Incomodado com a perda de receita, Shiroma foi ter com seu Zito, e pediu ao concorrente que não vendesse mais cerveja para os clientes da pizzaria. Como era de se esperar, esse esforço inusitado de ‘revenue assurance’ naufragou.

De acordo com o relato exclusivo de O Globo, Seu Zito retrucou, aos brados, para escândalo dos clientes presentes: “Vou vender sempre que quiserem, no meu bar mando eu.” Enfurecido, completou, “Esse cara vem lá da casa do c… pra me dizer o que eu posso fazer? É um b… mole! Chegou há dois meses e vem querer mandar em mim!”

Calma, Seu Zito.

Deixando de lado as idiossincrasias dos dois varejistas, resta a pergunta: como podem esses dois gigantes do empreendedorismo chegar a um equilíbrio estável, dado o novo cenário competitivo criado pela chegada da pizzaria?

De um lado, Shiroma, um homem de muita coragem ou de pouco bom senso, já que trocou a facilidade de empreender nos EUA pelas agruras diárias do capitalismo do Brasil, o centésimo-vigésimo país onde é mais ‘fácil’ abrir e manter um negócio. (Como se vê, ou o cara tem cojones, ou chutzpah, ou miolo mole.) Do outro, Seu Zito, com a casca grossa de quem lida com bêbados e navega a burocracia brasileira e nossa crescente carga fiscal há um quarto de século. (O homem deve ser mesmo uma panela de pressão.)

Se reconhecer que seu público, ainda que sofisticado, é sensível a preço, Shiroma deveria pensar em outro esquema para baixar seu custo antes de bater na porta do concorrente pedindo o que outro achou que seria um grande favor. Quem sabe adotar uma outra marca de cerveja gourmet, mas ‘de combate’?

Já o Seu Zito, talvez no fundo ele esteja um pouco enciumado com o sucesso repentino do vizinho recém-chegado. Talvez ele ache que a pizzaria lhe tira clientes — o que, conhecendo os dois lugares e preços, não pode ser verdade. Quando nada, a Ferro e Farinha aumentou o tráfego na rua, tornando a área ainda mais descolada.  Talvez ele devesse pensar até em cooperar com seu suposto rival — cuja derrocada seria prejudicial ao Escondidinho.  Afinal, é com vários bares (e não com uma postura de ‘eu cheguei primeiro’) que se faz uma Vila Madalena ou um Baixo Gávea.
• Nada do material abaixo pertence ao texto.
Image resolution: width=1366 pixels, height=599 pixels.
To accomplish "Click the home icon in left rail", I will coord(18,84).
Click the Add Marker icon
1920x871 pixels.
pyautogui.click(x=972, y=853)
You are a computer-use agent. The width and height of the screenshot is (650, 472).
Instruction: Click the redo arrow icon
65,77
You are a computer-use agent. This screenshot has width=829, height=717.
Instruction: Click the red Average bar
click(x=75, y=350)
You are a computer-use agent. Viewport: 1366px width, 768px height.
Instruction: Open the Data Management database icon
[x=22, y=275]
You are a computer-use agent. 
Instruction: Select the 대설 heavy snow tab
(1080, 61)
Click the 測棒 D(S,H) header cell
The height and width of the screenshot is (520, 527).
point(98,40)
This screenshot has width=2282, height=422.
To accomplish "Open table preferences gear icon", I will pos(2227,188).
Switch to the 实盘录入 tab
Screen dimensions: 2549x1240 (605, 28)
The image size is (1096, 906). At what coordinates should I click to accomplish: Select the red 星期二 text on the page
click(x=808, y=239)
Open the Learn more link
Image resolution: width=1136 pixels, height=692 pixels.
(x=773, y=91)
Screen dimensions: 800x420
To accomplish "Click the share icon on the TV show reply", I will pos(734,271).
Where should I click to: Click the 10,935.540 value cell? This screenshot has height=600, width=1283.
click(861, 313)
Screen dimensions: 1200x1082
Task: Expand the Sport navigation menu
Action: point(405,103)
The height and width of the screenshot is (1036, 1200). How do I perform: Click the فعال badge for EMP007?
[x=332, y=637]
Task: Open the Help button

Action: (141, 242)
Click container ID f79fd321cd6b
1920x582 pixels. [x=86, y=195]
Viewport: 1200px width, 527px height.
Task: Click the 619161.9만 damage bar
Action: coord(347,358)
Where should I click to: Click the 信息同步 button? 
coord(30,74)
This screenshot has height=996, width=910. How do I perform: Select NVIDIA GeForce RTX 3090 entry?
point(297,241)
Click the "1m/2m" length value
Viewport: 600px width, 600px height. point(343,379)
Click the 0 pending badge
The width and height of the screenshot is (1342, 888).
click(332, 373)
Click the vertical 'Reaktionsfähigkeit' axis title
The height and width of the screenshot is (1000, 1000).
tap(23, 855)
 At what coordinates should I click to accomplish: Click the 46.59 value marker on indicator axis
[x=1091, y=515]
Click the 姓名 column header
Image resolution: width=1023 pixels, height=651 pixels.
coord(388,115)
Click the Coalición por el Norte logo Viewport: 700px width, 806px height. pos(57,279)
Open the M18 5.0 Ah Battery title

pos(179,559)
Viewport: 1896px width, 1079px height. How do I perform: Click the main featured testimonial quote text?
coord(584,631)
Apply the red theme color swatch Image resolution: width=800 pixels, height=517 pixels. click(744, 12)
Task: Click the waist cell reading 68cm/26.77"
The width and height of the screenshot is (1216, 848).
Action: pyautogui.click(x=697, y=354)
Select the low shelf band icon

Na área de comentários da matéria do Globo — aquele tatame reservado ao UFC das emoções e à derrota inevitável da razão — Seu Zito foi saudado como ‘herói do livre mercado’, enquanto Shiroma foi xingado de ‘lactobacilo do yakult’.  Apesar de Seu Zito ter botado o concorrente para correr, a maioria das pessoas falou sobre o paraibano como um coitado que precisava ser defendido, e sobre o americano, como um opressor.  Nada mais brasileiro.

“Ao invés de vender cerveja e pizza, volte para sua terra e venda McDonald’s,” ordenou um leitor. “Se fosse ao contrário, o brasileiro seria expulso no mesmo segundo da confusão.” (Nem o pré-sal nem o ‘investment grade’ resolveram alguns complexos de vira-lata.)

A única ideia razoável, que atacou o problema de frente, veio de um leitor — possivelmente um estudante de administração ou alguém com experiência no mundo real dos negócios — que sugeriu que a pizzaria cobrasse rolha: “Se sentar nas mesas da pizzaria e trouxer bebida de outro lugar, serve e cobra mais 20% na conta.”

Agora sim.  O capitalismo viveu pra lutar mais um dia.